German lorca, guardião do acaso

Mostra com 120 obras passa em revista 47 anos dedicados à imagem

SIMONETTA PERSICHETTI, ESPECIAL PARA O ESTADO, O Estado de S.Paulo

27 de março de 2012 | 07h47

No ano em que completa 90 anos, o fotógrafo German Lorca, abre no MAM uma exposição com 120 obras que, mesmo não sendo uma retrospectiva, abrangem vários momentos de sua trajetória desde 1947. Com o nome Fotografias: Acontece ou Faz Acontecer, a curadora da mostra Daniela Maura Ribeiro brinca com o flagrante e com a encenação, com a produção ou registro do acaso.

A trajetória de Lorca é longa na fotografia. Iniciou no Foto Cine Clube Bandeirante, que ficou conhecido por trazer a modernidade para a fotografia que até a metade dos anos 1940 permanecia presa ao pictorialismo, uma fotografia ainda com forte referência a um academicismo pictórico. Foi no Cine Clube Bandeirante que nomes como Thomaz Farkas, Marcel Giro e Geraldo de Barros iniciaram o experimentalismo, a quebrar fronteiras e trazer uma imagem que brincava o tempo todo com as vanguardas europeias, com o surrealismo, com as técnicas fotográficas.

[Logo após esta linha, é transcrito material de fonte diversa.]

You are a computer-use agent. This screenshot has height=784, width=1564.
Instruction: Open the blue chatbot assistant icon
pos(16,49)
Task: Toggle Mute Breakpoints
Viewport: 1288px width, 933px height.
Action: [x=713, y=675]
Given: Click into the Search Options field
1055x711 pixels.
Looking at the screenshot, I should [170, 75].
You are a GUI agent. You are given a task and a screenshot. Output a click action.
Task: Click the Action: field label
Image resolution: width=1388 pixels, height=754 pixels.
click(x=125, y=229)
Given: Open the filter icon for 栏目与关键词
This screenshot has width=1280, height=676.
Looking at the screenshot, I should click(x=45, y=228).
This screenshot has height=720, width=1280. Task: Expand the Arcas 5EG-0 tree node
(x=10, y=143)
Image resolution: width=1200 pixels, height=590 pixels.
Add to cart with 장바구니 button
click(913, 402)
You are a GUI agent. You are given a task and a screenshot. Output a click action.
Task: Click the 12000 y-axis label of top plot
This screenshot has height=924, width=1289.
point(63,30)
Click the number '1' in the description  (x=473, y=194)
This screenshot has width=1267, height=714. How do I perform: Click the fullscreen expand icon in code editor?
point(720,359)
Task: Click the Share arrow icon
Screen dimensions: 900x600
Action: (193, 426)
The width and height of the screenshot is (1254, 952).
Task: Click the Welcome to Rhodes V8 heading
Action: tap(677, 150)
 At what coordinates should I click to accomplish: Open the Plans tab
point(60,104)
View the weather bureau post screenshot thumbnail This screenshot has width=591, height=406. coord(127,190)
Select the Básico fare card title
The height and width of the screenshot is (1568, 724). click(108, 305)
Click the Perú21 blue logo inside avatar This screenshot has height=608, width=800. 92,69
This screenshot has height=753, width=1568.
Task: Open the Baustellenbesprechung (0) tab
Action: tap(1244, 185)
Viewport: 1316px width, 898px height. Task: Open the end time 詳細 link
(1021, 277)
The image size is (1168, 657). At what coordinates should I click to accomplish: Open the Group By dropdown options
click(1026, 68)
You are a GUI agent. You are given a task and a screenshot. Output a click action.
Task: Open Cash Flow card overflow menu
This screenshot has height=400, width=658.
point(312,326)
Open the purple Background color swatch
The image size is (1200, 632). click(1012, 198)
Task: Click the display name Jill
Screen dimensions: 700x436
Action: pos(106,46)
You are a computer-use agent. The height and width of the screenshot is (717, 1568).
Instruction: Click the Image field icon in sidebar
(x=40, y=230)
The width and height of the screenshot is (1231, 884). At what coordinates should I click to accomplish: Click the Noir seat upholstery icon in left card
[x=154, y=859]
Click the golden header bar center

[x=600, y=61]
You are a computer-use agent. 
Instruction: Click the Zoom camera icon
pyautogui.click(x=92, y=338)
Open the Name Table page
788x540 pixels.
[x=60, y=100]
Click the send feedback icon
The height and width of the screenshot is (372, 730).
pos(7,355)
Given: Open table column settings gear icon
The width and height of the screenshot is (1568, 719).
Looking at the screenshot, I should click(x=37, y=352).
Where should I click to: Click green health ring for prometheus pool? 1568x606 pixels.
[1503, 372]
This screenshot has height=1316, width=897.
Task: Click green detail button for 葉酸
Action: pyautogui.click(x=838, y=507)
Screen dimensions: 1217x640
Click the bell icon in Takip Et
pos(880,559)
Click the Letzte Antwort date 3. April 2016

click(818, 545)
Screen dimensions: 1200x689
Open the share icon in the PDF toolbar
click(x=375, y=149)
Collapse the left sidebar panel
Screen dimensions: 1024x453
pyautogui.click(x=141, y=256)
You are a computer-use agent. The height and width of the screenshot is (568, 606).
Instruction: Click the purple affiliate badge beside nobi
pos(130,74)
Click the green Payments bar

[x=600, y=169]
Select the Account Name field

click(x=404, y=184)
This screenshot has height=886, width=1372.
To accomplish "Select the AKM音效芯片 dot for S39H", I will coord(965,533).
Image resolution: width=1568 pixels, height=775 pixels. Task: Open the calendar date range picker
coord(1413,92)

Não foi diferente com German Lorca, que traz para a sua fotografia a contraluz, a cidade, a geometria, que brinca com a metáfora, com as solarizações, com espelhos e com reflexos.

Não à toa se volta também para a fotografia publicitária em que os mesmos elementos são trabalhados. E é aqui que as imagens se confundem, como se brincassem com o espectador, é o jogo da dúvida: foi encenado, representado ou instantâneo de um momento? As estéticas se misturam, um olhar que começa a se educar. Característica, aliás, da época em que a fotografia considerada mais artística se misturava com o registro puro da modernidade. Fruto também de um momento sócio-histórico de uma São Paulo que se modernizava. Tudo era permitido, a experimentação era a base da nova linguagem. Brincadeiras estéticas, jogos de olhares, alusões e citações faziam parte do momento.

Nas fotografias de Lorca selecionadas para esta mostra a dúvida está sempre presente. Nascido no Brás, foi nas ruas do bairro proletário que começou a desenvolver seu olhar. Contador por formação, decide largar um emprego promissor para se aventurar pela fotografia no fim dos anos 1940. Foi o fotógrafo oficial das comemorações do 4.º centenário da cidade de São Paulo.

Tornou-se então um guardião da memória da cidade, registrando lugares que hoje já não existem mais, ou concretizando imaginários como por meio de uma série com guarda-chuvas mostrou a fama da garoa da cidade de São Paulo, fotografando personagens e personalidades. Ainda na ativa, durante estes seus 60 anos de fotografia passeou tranquilamente por vários estilos.

É possível encontrar nessa exposição, portanto, imagens cotidianas, românticas, experimentalismos surrealistas e suas imagens de publicidade, que ele construiu como se fossem trabalhos artísticos. Realidade e ficção se misturam o tempo todo. Como a foto da menina pulando uma poça de água, quanto a de uma pilha de pratos caindo na pia, registro do momento ou produção? Mas não é isso o que importa, mas sim a possibilidade de acompanharmos um desenvolvimento da busca de uma estética própria, de uma linguagem em transformação, em que a narrativa é criada pelo olhar do espectador.